— GIVEN REQUEST —
Update the records below by replacing every "GUI agent" with "interface agent" and leaving everything else unchanged.

╭─ INPUT MATERIAL

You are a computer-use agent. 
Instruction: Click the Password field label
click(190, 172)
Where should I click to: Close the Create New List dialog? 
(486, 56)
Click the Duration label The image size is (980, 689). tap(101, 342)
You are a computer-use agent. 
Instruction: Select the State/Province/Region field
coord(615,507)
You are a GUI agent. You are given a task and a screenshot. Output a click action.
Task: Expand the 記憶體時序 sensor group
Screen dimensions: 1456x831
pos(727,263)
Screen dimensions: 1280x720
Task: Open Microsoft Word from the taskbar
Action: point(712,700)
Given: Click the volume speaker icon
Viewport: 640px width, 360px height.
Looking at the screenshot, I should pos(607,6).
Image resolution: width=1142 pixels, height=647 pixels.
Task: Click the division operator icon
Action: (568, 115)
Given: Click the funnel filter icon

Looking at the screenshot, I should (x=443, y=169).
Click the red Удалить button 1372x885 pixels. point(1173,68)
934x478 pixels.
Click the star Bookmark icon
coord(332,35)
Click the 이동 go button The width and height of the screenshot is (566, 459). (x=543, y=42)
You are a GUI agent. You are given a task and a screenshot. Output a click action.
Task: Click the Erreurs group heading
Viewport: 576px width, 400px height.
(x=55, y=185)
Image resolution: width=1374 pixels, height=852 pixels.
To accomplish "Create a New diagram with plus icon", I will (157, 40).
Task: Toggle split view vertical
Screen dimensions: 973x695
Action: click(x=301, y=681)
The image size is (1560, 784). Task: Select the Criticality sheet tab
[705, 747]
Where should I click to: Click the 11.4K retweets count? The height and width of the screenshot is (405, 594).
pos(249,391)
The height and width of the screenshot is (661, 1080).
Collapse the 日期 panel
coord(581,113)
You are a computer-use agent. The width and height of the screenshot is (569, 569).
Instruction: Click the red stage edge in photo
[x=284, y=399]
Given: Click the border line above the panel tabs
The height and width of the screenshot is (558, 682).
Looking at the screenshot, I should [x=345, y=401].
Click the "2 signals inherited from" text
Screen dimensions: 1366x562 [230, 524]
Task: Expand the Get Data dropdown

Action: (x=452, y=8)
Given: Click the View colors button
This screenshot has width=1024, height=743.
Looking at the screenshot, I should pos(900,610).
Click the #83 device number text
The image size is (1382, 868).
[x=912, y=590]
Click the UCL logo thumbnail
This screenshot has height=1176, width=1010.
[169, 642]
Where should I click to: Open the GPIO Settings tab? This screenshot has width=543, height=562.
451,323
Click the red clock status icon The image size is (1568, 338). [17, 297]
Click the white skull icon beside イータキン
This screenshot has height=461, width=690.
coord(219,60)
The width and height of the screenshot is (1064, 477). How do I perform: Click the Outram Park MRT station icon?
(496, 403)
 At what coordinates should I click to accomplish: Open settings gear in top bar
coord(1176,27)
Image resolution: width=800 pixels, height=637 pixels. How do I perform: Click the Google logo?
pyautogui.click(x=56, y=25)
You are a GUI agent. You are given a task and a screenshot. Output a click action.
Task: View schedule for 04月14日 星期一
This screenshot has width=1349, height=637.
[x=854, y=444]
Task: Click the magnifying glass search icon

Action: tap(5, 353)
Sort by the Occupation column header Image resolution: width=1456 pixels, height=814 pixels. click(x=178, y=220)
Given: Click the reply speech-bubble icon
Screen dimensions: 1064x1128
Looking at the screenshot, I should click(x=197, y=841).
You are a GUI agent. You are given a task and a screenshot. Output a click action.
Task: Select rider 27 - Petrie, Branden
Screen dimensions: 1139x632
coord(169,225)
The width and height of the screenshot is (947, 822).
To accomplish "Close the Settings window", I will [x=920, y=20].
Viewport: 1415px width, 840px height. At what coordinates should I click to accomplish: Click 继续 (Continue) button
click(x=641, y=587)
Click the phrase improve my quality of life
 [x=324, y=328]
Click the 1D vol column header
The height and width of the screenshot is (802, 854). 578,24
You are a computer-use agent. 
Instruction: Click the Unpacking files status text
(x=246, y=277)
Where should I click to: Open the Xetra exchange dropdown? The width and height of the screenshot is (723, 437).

╰─

— OUTPUT —
You are a computer-use agent. 
Instruction: Click the Password field label
click(190, 172)
Where should I click to: Close the Create New List dialog? 
(486, 56)
Click the Duration label The image size is (980, 689). tap(101, 342)
You are a computer-use agent. 
Instruction: Select the State/Province/Region field
coord(615,507)
You are a interface agent. You are given a task and a screenshot. Output a click action.
Task: Expand the 記憶體時序 sensor group
Screen dimensions: 1456x831
pos(727,263)
Screen dimensions: 1280x720
Task: Open Microsoft Word from the taskbar
Action: point(712,700)
Given: Click the volume speaker icon
Viewport: 640px width, 360px height.
Looking at the screenshot, I should pos(607,6).
Image resolution: width=1142 pixels, height=647 pixels.
Task: Click the division operator icon
Action: (568, 115)
Given: Click the funnel filter icon

Looking at the screenshot, I should (x=443, y=169).
Click the red Удалить button 1372x885 pixels. point(1173,68)
934x478 pixels.
Click the star Bookmark icon
coord(332,35)
Click the 이동 go button The width and height of the screenshot is (566, 459). (x=543, y=42)
You are a interface agent. You are given a task and a screenshot. Output a click action.
Task: Click the Erreurs group heading
Viewport: 576px width, 400px height.
(x=55, y=185)
Image resolution: width=1374 pixels, height=852 pixels.
To accomplish "Create a New diagram with plus icon", I will (157, 40).
Task: Toggle split view vertical
Screen dimensions: 973x695
Action: click(x=301, y=681)
The image size is (1560, 784). Task: Select the Criticality sheet tab
[705, 747]
Where should I click to: Click the 11.4K retweets count? The height and width of the screenshot is (405, 594).
pos(249,391)
The height and width of the screenshot is (661, 1080).
Collapse the 日期 panel
coord(581,113)
You are a computer-use agent. The width and height of the screenshot is (569, 569).
Instruction: Click the red stage edge in photo
[x=284, y=399]
Given: Click the border line above the panel tabs
The height and width of the screenshot is (558, 682).
Looking at the screenshot, I should [x=345, y=401].
Click the "2 signals inherited from" text
Screen dimensions: 1366x562 [230, 524]
Task: Expand the Get Data dropdown

Action: (x=452, y=8)
Given: Click the View colors button
This screenshot has width=1024, height=743.
Looking at the screenshot, I should pos(900,610).
Click the #83 device number text
The image size is (1382, 868).
[x=912, y=590]
Click the UCL logo thumbnail
This screenshot has height=1176, width=1010.
[169, 642]
Where should I click to: Open the GPIO Settings tab? This screenshot has width=543, height=562.
451,323
Click the red clock status icon The image size is (1568, 338). [17, 297]
Click the white skull icon beside イータキン
This screenshot has height=461, width=690.
coord(219,60)
The width and height of the screenshot is (1064, 477). How do I perform: Click the Outram Park MRT station icon?
(496, 403)
 At what coordinates should I click to accomplish: Open settings gear in top bar
coord(1176,27)
Image resolution: width=800 pixels, height=637 pixels. How do I perform: Click the Google logo?
pyautogui.click(x=56, y=25)
You are a interface agent. You are given a task and a screenshot. Output a click action.
Task: View schedule for 04月14日 星期一
This screenshot has width=1349, height=637.
[x=854, y=444]
Task: Click the magnifying glass search icon

Action: tap(5, 353)
Sort by the Occupation column header Image resolution: width=1456 pixels, height=814 pixels. click(x=178, y=220)
Given: Click the reply speech-bubble icon
Screen dimensions: 1064x1128
Looking at the screenshot, I should click(x=197, y=841).
You are a interface agent. You are given a task and a screenshot. Output a click action.
Task: Select rider 27 - Petrie, Branden
Screen dimensions: 1139x632
coord(169,225)
The width and height of the screenshot is (947, 822).
To accomplish "Close the Settings window", I will [x=920, y=20].
Viewport: 1415px width, 840px height. At what coordinates should I click to accomplish: Click 继续 (Continue) button
click(x=641, y=587)
Click the phrase improve my quality of life
 [x=324, y=328]
Click the 1D vol column header
The height and width of the screenshot is (802, 854). 578,24
You are a computer-use agent. 
Instruction: Click the Unpacking files status text
(x=246, y=277)
Where should I click to: Open the Xetra exchange dropdown? The width and height of the screenshot is (723, 437).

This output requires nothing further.